TABLE IV: List of the supported DeFi actions of DEFIPOSER.
表 IV:DEFIPOSER 支持的 DeFi 操作列表。
Action a 1 a 1 a_(1)a_{1} : Converts x 1 x 1 x_(1)x_{1} amount of c 1 c 1 c_(1)c_{1} to c 2 c 2 c_(2)c_{2}, using a constant product market (cf. Section II-A), with liquidity L 1 c 1 L 1 c 1 L1^(c_(1))L 1^{c_{1}} for c 1 c 1 c_(1)c_{1} and L 1 c 2 L 1 c 2 L1^(c_(2))L 1^{c_{2}} for c 2 c 2 c_(2)c_{2} (cf. Equation 14).

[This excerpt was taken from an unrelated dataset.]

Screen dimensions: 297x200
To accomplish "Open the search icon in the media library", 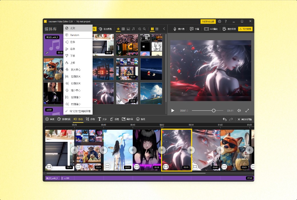I will tap(145, 29).
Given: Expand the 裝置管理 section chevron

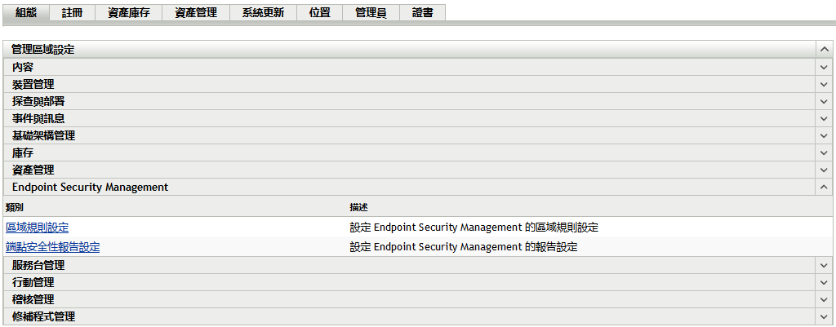Looking at the screenshot, I should (x=824, y=84).
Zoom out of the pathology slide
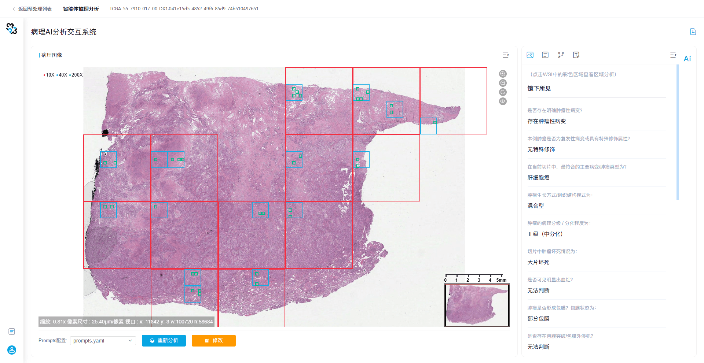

操作 a 1 a 1 a_(1)a_{1} :使用恒定产品市场(参见第 II-A 节),将 x 1 x 1 x_(1)x_{1} c 1 c 1 c_(1)c_{1} 量转换为 c 2 c 2 c_(2)c_{2} ,流动性 L 1 c 1 L 1 c 1 L1^(c_(1))L 1^{c_{1}} 表示 c 1 c 1 c_(1)c_{1} L 1 c 2 L 1 c 2 L1^(c_(2))L 1^{c_{2}} 表示 c 2 c 2 c_(2)c_{2} (参见公式 14)。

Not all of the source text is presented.